[ABOUT THIS TASK] Please quote the material exactly, every line of it.

[DATASET CONTENT]
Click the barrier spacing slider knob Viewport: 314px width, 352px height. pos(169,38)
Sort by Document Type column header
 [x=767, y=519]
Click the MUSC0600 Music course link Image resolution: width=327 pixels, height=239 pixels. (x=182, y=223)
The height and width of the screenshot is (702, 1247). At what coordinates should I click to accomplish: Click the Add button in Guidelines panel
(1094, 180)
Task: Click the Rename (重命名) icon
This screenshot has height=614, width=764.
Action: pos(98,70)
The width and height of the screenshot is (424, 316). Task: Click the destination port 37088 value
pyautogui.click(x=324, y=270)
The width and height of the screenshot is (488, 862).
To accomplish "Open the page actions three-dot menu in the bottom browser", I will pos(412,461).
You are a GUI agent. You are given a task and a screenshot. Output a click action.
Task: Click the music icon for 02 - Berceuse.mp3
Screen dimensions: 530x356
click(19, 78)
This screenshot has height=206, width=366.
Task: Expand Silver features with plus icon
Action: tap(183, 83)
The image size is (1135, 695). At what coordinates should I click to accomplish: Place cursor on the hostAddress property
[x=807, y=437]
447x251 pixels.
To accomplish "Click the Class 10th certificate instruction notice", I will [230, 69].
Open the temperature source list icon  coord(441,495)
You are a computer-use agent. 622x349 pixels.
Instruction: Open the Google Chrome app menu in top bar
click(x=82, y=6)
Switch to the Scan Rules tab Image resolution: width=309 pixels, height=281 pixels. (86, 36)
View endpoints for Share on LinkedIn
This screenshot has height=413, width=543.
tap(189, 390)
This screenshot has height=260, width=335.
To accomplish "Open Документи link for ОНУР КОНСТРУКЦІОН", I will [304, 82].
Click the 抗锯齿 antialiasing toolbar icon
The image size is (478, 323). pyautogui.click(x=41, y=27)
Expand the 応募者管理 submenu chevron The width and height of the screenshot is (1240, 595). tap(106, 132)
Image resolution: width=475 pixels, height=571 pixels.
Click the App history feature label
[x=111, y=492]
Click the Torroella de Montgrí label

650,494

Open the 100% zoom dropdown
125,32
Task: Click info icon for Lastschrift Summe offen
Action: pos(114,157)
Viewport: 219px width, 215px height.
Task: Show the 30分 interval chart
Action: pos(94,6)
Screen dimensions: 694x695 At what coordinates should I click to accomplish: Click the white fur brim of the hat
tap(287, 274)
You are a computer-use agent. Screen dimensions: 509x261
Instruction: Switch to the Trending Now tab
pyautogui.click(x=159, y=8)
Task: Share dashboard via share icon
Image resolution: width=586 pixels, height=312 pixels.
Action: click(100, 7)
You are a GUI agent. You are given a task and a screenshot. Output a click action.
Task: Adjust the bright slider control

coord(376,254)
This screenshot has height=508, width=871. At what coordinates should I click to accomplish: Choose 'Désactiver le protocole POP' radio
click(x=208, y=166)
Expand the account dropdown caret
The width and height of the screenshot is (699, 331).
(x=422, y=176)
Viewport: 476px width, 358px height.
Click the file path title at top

[THE COMPLETED TASK]
Click the barrier spacing slider knob Viewport: 314px width, 352px height. pos(169,38)
Sort by Document Type column header
 [x=767, y=519]
Click the MUSC0600 Music course link Image resolution: width=327 pixels, height=239 pixels. (x=182, y=223)
The height and width of the screenshot is (702, 1247). At what coordinates should I click to accomplish: Click the Add button in Guidelines panel
(1094, 180)
Task: Click the Rename (重命名) icon
This screenshot has height=614, width=764.
Action: pos(98,70)
The width and height of the screenshot is (424, 316). Task: Click the destination port 37088 value
pyautogui.click(x=324, y=270)
The width and height of the screenshot is (488, 862).
To accomplish "Open the page actions three-dot menu in the bottom browser", I will pos(412,461).
You are a GUI agent. You are given a task and a screenshot. Output a click action.
Task: Click the music icon for 02 - Berceuse.mp3
Screen dimensions: 530x356
click(19, 78)
This screenshot has height=206, width=366.
Task: Expand Silver features with plus icon
Action: tap(183, 83)
The image size is (1135, 695). At what coordinates should I click to accomplish: Place cursor on the hostAddress property
[x=807, y=437]
447x251 pixels.
To accomplish "Click the Class 10th certificate instruction notice", I will [230, 69].
Open the temperature source list icon  coord(441,495)
You are a computer-use agent. 622x349 pixels.
Instruction: Open the Google Chrome app menu in top bar
click(x=82, y=6)
Switch to the Scan Rules tab Image resolution: width=309 pixels, height=281 pixels. (86, 36)
View endpoints for Share on LinkedIn
This screenshot has height=413, width=543.
tap(189, 390)
This screenshot has height=260, width=335.
To accomplish "Open Документи link for ОНУР КОНСТРУКЦІОН", I will [304, 82].
Click the 抗锯齿 antialiasing toolbar icon
The image size is (478, 323). pyautogui.click(x=41, y=27)
Expand the 応募者管理 submenu chevron The width and height of the screenshot is (1240, 595). tap(106, 132)
Image resolution: width=475 pixels, height=571 pixels.
Click the App history feature label
[x=111, y=492]
Click the Torroella de Montgrí label

650,494

Open the 100% zoom dropdown
125,32
Task: Click info icon for Lastschrift Summe offen
Action: pos(114,157)
Viewport: 219px width, 215px height.
Task: Show the 30分 interval chart
Action: pos(94,6)
Screen dimensions: 694x695 At what coordinates should I click to accomplish: Click the white fur brim of the hat
tap(287, 274)
You are a computer-use agent. Screen dimensions: 509x261
Instruction: Switch to the Trending Now tab
pyautogui.click(x=159, y=8)
Task: Share dashboard via share icon
Image resolution: width=586 pixels, height=312 pixels.
Action: click(100, 7)
You are a GUI agent. You are given a task and a screenshot. Output a click action.
Task: Adjust the bright slider control

coord(376,254)
This screenshot has height=508, width=871. At what coordinates should I click to accomplish: Choose 'Désactiver le protocole POP' radio
click(x=208, y=166)
Expand the account dropdown caret
The width and height of the screenshot is (699, 331).
(x=422, y=176)
Viewport: 476px width, 358px height.
Click the file path title at top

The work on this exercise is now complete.